Dorra Miled, présidente de la Fédération tunisienne de l’hôtellerie, a souligné dans son intervention les liens étroits et l’intersection entre les deux secteurs culturel et touristique, mettant l’accent sur l’importance de la planification d’un festival considéré comme un produit du tourisme culturel. Dans le même ordre d’idée, Ahmed Bettaïeb, président de la Fédération tunisienne des agences de voyages et de tourisme (Ftav), s’est exprimé également en précisant qu’un calendrier festivalier bien entretenu à l’avance permettra aux agences de voyages d’organiser des programmes spécifiques, incluant les festivals dans leurs produits proposés.

Des circuits culturels et touristiques, des projets de collaboration entre le tourisme et la culture, de la nouvelle carte culturelle, de l’importance de la collaboration avec le secteur privé, des partenariats possibles, tant de perspectives possibles et envisageables mais, dommage le ministère du Tourisme a brillé par son absence.

Les recommandations

Après deux jours bien rythmés de débats, d’interrogations et surtout d’échanges d’expertises entre les directeurs des festivals tunisiens, les experts internationaux et quelques directeurs des festivals du monde dont l’expérience est référentielle en matière de gestion et de la bonne gouvernance, la 3e journée a été celle de la synthèse et des recommandations en attendant la rédaction d’une feuille de route qui balise les prochaines étapes à venir.
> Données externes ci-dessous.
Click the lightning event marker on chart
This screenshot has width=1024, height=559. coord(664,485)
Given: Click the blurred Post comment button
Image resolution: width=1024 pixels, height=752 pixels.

Parmi les points évoqués dans le cadre de ces recommandations, nous citons l’importance de la classification des festivals selon leurs spécificités, leurs mécanismes de travail, leurs impacts. Un appel à instaurer des normes a été formulé par les directeurs des festivals qui ont également noté dans leurs recommandations l’importance de la détermination de leurs relations avec les autorités locales pour éviter les tensions et les tiraillements et également avec les institutions culturelles privées existant dans leur écosystème qui peuvent constituer de futurs partenaires ou mécènes. La liste des recommandations initiales comporte également un point relatif à l’infrastructure, sa mise à niveau selon des normes professionnelles.

Il a été également recommandé de rechercher de nouvelles voies et idées pour renouveler la programmation et fuir le déjà-vu et les solutions de facilité, une erreur que commettent souvent de nombreux festivals. La bonne gouvernance, le rajeunissement des équipes des festivals et l’ouverture sur les compétences dans l’univers estudiantin ont été également sur la liste des recommandations. Une importante et longue liste qui a comporté également plusieurs idées, telles que la transparence dans la relation avec les différents partenaires du festival, l’importance du réseautage pour faciliter la mobilité des artistes et des œuvres en sont des points forts. Sans oublier le rôle pivot des délégués régionaux de la culture, dont l’une des missions consiste à soutenir les festivals locaux, à les aider à concevoir un contenu intéressant, à entrer en contact avec les autorités locales et à promouvoir les manifestations selon un calendrier permettant à la région de vivre au rythme de plusieurs festivités et non uniquement dans une période bien déterminée.

En guise de clôture, Youssef Lachkham, directeur de l’Établissement national pour la promotion des festivals et des manifestations culturelles et artistiques, a fait savoir qu’ «Un livre blanc» paraîtra dans les prochains jours et qui constituera une feuille de route pour les directeurs des festivals.